-- Instructions to follow --
For the string "Image", find every matching line in the records and copy it.

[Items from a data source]
================

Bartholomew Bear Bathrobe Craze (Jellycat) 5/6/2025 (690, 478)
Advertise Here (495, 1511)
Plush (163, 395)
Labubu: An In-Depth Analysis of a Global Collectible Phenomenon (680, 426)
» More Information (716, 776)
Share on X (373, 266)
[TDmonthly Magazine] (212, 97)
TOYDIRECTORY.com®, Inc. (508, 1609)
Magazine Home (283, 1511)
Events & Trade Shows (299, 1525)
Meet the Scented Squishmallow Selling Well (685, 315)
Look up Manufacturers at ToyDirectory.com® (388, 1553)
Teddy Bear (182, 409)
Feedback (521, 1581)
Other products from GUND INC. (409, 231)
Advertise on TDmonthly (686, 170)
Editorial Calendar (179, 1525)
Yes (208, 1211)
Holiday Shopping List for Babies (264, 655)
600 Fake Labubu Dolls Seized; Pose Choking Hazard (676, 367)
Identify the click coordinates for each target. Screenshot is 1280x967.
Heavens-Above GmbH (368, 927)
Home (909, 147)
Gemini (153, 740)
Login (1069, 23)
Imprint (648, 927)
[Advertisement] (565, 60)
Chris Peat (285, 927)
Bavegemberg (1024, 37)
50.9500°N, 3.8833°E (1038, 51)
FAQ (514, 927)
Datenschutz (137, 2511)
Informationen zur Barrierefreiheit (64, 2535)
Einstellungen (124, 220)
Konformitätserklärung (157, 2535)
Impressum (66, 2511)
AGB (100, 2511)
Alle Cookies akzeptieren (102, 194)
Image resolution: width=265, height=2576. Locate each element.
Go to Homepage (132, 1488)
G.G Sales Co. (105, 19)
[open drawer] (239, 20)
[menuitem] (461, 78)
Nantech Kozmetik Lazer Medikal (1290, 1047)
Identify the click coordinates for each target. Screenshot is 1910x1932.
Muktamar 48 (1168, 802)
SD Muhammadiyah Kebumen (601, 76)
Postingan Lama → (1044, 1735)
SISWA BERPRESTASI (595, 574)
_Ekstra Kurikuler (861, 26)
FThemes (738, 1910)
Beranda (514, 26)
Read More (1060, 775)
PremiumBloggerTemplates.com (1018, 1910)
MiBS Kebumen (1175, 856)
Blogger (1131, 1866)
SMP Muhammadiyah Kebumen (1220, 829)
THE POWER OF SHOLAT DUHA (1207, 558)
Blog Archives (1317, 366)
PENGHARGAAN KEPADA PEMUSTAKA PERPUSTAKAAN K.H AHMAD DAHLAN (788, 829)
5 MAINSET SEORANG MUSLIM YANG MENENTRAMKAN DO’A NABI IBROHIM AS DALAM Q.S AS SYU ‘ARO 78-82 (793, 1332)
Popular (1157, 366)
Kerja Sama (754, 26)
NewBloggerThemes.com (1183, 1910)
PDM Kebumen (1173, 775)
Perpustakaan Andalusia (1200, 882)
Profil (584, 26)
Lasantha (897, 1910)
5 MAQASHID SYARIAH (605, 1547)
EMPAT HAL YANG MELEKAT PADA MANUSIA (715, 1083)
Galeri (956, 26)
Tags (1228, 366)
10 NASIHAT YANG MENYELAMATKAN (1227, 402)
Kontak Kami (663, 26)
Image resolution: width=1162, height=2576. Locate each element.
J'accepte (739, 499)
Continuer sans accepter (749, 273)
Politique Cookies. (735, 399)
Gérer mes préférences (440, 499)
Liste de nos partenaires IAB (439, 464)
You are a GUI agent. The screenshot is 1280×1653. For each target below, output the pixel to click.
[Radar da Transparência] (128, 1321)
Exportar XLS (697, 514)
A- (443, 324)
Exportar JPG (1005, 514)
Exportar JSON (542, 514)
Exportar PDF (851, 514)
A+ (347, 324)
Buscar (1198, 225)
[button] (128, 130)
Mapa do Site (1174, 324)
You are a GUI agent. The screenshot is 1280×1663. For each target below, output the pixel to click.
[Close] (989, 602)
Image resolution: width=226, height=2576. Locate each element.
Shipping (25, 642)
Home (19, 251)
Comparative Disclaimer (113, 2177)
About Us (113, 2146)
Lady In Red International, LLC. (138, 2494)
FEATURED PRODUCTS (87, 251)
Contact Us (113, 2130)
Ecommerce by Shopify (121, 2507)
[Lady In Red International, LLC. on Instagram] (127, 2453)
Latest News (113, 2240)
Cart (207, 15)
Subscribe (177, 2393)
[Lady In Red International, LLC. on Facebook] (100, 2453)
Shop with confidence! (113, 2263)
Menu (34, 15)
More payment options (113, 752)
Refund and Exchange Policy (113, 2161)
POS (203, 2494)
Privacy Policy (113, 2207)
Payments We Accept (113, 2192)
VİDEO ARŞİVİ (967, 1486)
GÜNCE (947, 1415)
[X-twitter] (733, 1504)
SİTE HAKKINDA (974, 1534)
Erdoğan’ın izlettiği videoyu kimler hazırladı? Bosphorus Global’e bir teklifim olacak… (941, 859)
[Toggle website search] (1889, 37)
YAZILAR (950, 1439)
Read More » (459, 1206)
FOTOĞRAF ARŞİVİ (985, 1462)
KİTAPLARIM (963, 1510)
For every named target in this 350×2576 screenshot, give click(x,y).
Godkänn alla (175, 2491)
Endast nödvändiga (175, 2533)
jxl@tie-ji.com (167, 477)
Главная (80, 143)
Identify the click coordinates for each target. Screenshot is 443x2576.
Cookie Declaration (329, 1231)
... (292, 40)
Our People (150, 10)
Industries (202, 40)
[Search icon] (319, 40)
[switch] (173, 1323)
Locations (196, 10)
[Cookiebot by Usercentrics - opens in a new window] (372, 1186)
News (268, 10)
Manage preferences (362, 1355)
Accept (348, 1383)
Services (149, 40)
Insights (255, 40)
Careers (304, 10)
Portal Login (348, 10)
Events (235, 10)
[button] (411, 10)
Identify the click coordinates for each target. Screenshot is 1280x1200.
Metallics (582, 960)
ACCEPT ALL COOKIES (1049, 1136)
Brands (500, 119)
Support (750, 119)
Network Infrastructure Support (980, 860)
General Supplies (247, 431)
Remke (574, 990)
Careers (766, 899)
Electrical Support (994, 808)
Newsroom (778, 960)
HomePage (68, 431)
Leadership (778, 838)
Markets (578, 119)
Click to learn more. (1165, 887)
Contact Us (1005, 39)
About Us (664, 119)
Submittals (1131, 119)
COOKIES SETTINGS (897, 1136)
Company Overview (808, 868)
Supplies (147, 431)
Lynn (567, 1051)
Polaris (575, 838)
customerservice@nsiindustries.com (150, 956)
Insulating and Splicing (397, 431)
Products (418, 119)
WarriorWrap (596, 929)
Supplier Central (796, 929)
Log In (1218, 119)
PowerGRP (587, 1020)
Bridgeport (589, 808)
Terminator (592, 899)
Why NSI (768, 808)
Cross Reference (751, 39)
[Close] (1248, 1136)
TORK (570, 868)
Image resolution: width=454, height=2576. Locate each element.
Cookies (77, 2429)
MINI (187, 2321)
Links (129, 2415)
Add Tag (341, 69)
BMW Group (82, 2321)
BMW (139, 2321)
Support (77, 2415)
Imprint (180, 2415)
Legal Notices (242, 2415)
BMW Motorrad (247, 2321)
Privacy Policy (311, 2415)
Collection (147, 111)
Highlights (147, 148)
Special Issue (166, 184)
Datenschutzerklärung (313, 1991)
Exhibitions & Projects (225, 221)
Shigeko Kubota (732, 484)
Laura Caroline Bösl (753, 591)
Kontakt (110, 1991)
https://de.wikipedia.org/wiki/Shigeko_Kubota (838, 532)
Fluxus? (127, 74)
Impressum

================

-- Answer to this problem --
Image resolution: width=265, height=2576. Locate each element.
Image resolution: width=1162, height=2576. Locate each element.
Image resolution: width=226, height=2576. Locate each element.
Image resolution: width=454, height=2576. Locate each element.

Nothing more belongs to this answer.